We all go through creative slumps.  I live in Moab, surrounded by Arches and Canyonlands National Parks, Dead Horse Point State Park and over 2 million acres of BLM land every bit as breathtaking as the parks.  I have no reason to whine but I’m going to any way.  Here goes: I’m bored with red rocks.  I’ve had enough of sweeping canyon vistas, massive arches and impossibly balanced rocks bathed in alpenglow so vivid you’d think the sandstone was actually on fire.  There, I said it.

I dream of cold mountain streams lined with colorful wildflowers, powerful waves crashing against sea stacks and thundering waterfalls pouring over high cliffs.  I’m not certain my camera even has the ability to record the color green.  Okay, so maybe that last part is a bit of an exaggeration but I think you get the idea.

What to do about such a dilemma?  How about a personal project to pull you out of a creative slump.  I’m working on two projects that require me to dedicate countless hours wandering around Arches, hiking trails I’ve never hiked and photographing things I’ve never seen.  My love for the place is being renewed with each outing.  Away from the crowds and the buses spewing fumes I’m able to reconnect with the very landscape that brought me to Moab.  Watching sunset light wash over pinnacles of red rock piercing a clear, deep blue sky in an area of the park I’ve never seen and that I have entirely to myself has a remarkable and lasting impact.  Finding the remains of early spring wildflowers nestled in shifting sands of the largest dunes I’ve seen in Arches makes my mind fast forward to next May, and images I’ve yet to create.  Examining maps for new, off-the-beaten path locations keeps the excitement alive even when I’m only sitting at home.

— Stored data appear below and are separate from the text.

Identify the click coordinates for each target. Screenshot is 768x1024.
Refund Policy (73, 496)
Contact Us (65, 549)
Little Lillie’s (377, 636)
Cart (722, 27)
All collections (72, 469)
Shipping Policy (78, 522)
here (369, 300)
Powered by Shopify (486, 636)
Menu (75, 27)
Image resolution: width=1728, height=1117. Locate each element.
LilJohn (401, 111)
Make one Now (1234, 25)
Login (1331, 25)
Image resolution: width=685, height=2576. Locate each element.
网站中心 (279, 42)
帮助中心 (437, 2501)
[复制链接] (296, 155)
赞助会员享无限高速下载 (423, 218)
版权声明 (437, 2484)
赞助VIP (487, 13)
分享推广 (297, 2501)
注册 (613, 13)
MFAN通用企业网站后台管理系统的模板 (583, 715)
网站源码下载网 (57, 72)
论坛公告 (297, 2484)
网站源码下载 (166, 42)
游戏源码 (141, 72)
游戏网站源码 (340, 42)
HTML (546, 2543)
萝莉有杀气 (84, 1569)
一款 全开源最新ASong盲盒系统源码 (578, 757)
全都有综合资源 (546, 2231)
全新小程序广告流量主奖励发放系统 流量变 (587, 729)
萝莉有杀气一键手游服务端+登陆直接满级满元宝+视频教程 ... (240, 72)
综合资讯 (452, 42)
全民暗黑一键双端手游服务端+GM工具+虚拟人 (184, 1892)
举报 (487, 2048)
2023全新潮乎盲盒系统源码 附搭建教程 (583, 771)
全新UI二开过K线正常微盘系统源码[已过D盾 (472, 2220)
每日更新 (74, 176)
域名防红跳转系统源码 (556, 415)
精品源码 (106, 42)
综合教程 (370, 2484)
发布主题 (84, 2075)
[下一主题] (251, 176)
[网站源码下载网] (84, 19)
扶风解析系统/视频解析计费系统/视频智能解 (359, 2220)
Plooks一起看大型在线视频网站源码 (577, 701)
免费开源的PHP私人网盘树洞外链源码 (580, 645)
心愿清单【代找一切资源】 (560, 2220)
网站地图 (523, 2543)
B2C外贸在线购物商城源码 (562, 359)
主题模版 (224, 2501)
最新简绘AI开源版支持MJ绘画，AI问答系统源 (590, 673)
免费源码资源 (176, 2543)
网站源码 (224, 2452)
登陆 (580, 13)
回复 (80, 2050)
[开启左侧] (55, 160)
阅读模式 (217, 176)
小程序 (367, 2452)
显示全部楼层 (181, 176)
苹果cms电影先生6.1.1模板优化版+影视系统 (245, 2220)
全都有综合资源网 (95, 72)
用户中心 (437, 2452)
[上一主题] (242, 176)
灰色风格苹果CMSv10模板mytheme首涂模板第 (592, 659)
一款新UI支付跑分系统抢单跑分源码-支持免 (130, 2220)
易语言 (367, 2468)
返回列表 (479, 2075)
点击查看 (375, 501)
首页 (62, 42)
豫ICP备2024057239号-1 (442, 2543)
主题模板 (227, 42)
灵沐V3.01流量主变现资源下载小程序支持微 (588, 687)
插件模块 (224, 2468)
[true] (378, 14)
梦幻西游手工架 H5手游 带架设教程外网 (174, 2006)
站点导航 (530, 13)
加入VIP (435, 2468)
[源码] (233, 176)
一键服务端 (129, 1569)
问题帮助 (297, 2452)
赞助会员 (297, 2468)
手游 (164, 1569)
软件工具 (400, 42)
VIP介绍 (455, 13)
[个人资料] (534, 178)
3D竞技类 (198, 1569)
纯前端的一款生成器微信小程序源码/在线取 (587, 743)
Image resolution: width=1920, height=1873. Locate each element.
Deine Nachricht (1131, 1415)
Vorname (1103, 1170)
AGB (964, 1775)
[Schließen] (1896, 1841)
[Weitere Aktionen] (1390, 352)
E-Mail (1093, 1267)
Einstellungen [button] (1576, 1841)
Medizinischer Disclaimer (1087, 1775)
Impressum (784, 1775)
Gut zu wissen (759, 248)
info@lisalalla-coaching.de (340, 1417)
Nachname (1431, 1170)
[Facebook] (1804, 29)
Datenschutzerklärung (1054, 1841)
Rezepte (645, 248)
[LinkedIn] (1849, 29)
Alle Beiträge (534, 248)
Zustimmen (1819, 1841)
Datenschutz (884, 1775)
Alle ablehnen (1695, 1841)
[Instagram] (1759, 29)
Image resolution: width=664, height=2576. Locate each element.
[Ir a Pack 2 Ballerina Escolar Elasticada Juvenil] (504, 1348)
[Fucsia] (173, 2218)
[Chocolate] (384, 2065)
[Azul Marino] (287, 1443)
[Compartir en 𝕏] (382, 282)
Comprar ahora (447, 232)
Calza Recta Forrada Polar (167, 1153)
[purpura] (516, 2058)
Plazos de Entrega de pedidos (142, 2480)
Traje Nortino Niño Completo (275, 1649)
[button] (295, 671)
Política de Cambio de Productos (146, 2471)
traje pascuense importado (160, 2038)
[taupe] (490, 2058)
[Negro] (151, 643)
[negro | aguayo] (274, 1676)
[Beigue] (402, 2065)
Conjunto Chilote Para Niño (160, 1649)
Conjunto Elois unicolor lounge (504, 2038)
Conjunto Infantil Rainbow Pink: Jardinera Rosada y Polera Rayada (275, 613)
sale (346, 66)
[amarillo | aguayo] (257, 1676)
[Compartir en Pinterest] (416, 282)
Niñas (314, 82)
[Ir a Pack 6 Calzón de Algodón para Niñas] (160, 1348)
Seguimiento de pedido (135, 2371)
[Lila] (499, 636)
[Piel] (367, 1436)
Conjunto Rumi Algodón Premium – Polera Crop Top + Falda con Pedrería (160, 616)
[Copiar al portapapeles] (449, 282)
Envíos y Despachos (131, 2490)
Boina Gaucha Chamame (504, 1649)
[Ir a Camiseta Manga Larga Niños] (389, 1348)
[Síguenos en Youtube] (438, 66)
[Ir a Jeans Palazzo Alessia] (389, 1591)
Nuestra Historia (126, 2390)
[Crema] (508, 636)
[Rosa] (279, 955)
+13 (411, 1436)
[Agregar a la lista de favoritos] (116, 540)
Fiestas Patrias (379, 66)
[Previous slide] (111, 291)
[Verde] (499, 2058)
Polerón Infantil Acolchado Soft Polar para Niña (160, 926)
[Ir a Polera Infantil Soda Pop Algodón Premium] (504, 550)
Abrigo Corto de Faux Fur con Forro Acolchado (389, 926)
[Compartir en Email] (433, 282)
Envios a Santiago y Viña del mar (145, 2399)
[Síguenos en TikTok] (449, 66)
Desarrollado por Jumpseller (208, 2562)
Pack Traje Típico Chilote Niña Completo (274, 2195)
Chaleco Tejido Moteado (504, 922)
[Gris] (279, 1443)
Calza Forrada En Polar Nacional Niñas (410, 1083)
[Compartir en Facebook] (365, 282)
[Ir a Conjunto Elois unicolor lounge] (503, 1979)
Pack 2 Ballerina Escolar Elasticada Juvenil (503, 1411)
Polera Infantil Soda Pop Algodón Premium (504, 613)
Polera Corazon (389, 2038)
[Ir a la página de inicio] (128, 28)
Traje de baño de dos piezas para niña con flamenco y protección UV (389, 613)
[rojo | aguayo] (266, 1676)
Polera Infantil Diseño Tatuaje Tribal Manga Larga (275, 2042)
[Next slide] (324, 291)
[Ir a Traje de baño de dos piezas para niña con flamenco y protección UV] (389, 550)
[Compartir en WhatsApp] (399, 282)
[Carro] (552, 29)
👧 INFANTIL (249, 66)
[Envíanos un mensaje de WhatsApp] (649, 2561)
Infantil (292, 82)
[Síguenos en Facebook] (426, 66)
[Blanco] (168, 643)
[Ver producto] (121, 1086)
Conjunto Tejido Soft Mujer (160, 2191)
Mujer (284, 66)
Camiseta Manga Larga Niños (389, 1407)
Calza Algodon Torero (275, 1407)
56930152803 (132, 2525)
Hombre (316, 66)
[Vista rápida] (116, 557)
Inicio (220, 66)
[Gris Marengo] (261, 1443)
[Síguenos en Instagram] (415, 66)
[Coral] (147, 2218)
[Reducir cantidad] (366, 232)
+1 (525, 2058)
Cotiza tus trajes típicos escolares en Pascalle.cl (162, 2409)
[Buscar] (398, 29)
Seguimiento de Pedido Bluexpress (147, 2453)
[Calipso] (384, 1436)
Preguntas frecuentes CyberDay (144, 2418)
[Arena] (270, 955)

Next time you find yourself in a slump try designing a personal project that immerses you in the landscape that’s giving you the creative blues.  If your style leans toward sweeping vistas, give yourself a month to create a compelling portfolio of intimate landscapes.  Or, skip the icons and focus on lesser known locations you’ve never photographed.  Visit the same location over and over again, at different times of the day and in various seasons.  Work it until you’ve compiled a collection of images that tell a complete story of the location.  Write about your experiences in a blog or, if you’re not ready to share publicly, in a journal.

If all else fails store your camera in a closet for a while.  Read natural history guides.  Learn the geology, history, flora & fauna.  Hike trails you’ve never hiked.  Enjoy a grand sunset without worrying about finding a composition and fumbling with filters.  Sit by a creek and listen to the sound of the clear water rushing over mossy rocks.  Sharing these moments with those not present to witness the magic is why many of us fell in love with nature photography.  Treat yourself to them and you will surely find new energy and a passion to capture them with your camera.